■ Text
Ike Hathaway was convicted of possessing intoxicating liquor, and he appeals. Affirmed.

Affirmed.

McFarland & Holmes, of Aberdeen, for appellant.

Article 4, Constitution of the United States, Amendments, page 14 Mississippi Code of 1930 Annotated, and Section 23 Constitution of the State of Mississippi, page 49, Code of 1930 Annotated, are almost identical in wording and are to the effect that the people shall be secure in their persons, houses and possessions from unreasonable seizure and search.

The search warrant provided for and directed to be issued therein (Sec. 1975, Miss. Code of 1930 Annotated), if issued by a justice of the peace, must be issued by "a justice of the peace of the county" in which the property ordered to be searched is located.

If C. J. Pennal had not resided two years in Monroe County in the district from which he was selected mayor, he was not eligible under Section 171 of the Constitution of the State of Mississippi, supra, to hold the office of justice of the peace, and had no jurisdiction over any part of Monroe County except as mayor over that part of Monroe County located within the corporate limits of the Village of Nettleton and, therefore, the search warrant which issued in this case was absolutely void, and the evidence procured as a result of a search made under said search warrant was incompetent, as it was unlawfully procured.

■ Dataset records
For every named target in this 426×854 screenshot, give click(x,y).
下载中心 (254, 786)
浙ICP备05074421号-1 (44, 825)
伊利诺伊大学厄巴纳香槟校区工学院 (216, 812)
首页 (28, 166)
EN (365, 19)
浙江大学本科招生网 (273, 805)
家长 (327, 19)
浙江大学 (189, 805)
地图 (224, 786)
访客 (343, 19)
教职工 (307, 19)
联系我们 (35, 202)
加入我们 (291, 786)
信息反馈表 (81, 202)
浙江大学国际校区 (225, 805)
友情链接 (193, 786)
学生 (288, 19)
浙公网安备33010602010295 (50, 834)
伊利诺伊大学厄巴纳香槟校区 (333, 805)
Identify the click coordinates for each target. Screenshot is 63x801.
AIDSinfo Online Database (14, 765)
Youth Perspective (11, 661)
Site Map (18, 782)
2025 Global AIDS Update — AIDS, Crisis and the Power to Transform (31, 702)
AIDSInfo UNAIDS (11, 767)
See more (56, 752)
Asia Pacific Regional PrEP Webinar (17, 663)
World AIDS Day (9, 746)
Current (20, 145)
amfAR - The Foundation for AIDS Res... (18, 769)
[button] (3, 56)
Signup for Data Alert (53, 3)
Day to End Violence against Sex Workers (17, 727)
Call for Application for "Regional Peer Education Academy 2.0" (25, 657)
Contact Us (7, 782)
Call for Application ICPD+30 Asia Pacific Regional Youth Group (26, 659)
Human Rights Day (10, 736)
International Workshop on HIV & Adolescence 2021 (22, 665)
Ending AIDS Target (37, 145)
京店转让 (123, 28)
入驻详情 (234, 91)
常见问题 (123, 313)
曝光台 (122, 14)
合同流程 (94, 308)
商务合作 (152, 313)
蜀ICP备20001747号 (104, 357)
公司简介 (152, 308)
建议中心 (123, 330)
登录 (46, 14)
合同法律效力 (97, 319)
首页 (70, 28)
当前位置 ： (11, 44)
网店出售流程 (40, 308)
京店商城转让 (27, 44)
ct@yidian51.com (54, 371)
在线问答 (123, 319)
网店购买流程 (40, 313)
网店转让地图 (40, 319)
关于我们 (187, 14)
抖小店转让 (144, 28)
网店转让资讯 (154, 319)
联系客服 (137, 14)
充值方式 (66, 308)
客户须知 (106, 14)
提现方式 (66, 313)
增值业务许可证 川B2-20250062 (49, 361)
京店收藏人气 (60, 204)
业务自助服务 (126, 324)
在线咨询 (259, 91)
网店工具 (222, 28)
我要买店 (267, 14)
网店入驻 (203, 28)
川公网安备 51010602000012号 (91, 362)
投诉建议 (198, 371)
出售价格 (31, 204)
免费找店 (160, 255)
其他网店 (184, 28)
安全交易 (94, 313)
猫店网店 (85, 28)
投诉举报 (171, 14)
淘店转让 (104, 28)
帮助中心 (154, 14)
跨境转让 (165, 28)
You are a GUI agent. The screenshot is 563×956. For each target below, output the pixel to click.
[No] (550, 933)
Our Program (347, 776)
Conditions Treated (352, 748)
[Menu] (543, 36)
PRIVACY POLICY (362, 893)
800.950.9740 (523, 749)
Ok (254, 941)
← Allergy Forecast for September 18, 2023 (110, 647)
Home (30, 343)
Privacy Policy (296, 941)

■ What the task requires
Set down, word for word, the stretch of the liquor appeal text from "McFarland & Holmes, of" through "searched is located.".

■ Output for this exercise
McFarland & Holmes, of Aberdeen, for appellant.

Article 4, Constitution of the United States, Amendments, page 14 Mississippi Code of 1930 Annotated, and Section 23 Constitution of the State of Mississippi, page 49, Code of 1930 Annotated, are almost identical in wording and are to the effect that the people shall be secure in their persons, houses and possessions from unreasonable seizure and search.

The search warrant provided for and directed to be issued therein (Sec. 1975, Miss. Code of 1930 Annotated), if issued by a justice of the peace, must be issued by "a justice of the peace of the county" in which the property ordered to be searched is located.